(DIRECTIONS):
Find all lines with the word "agent" in the material, then copy them.

(RECORDS TO PROCESS):
══════
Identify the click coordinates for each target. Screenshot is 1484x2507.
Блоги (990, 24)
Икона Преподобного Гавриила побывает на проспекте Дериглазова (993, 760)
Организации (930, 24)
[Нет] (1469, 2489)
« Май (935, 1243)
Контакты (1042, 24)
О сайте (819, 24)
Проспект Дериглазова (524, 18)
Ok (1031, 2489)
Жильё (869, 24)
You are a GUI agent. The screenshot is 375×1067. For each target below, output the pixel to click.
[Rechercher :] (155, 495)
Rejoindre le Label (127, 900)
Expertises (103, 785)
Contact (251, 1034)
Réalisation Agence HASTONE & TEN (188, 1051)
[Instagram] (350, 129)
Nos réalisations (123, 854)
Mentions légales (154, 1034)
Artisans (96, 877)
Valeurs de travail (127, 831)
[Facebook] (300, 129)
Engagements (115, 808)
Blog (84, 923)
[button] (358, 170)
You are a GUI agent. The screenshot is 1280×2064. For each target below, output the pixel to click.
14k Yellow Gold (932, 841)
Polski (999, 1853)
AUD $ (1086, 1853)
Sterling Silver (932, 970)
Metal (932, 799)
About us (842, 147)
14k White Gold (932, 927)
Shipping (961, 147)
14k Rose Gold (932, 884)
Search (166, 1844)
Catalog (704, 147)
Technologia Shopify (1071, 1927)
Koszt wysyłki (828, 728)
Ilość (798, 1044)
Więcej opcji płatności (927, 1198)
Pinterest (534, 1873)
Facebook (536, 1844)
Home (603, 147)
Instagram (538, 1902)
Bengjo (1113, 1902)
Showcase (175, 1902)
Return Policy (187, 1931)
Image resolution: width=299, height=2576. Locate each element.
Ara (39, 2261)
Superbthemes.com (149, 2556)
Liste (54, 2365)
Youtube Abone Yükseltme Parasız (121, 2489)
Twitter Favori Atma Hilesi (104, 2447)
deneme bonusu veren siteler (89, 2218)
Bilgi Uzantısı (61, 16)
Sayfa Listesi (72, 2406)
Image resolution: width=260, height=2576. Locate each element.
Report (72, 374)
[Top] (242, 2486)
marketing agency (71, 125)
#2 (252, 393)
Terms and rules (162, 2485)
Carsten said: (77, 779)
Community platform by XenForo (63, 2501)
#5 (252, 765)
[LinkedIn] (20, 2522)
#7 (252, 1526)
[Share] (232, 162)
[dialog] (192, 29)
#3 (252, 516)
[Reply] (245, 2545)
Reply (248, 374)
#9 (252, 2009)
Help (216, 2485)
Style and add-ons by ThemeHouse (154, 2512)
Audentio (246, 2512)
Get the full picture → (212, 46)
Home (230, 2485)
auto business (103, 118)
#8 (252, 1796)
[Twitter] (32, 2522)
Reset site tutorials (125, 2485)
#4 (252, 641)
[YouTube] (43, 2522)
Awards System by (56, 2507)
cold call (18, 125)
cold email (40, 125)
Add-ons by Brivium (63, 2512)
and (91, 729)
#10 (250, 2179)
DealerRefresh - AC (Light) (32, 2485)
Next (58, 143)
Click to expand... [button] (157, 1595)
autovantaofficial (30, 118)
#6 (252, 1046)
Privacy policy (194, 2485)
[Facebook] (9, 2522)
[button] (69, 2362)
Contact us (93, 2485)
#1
══════
(EXPECTED ANSWER):
You are a GUI agent. The screenshot is 375×1067. For each target below, output the pixel to click.
You are a GUI agent. The screenshot is 1280×2064. For each target below, output the pixel to click.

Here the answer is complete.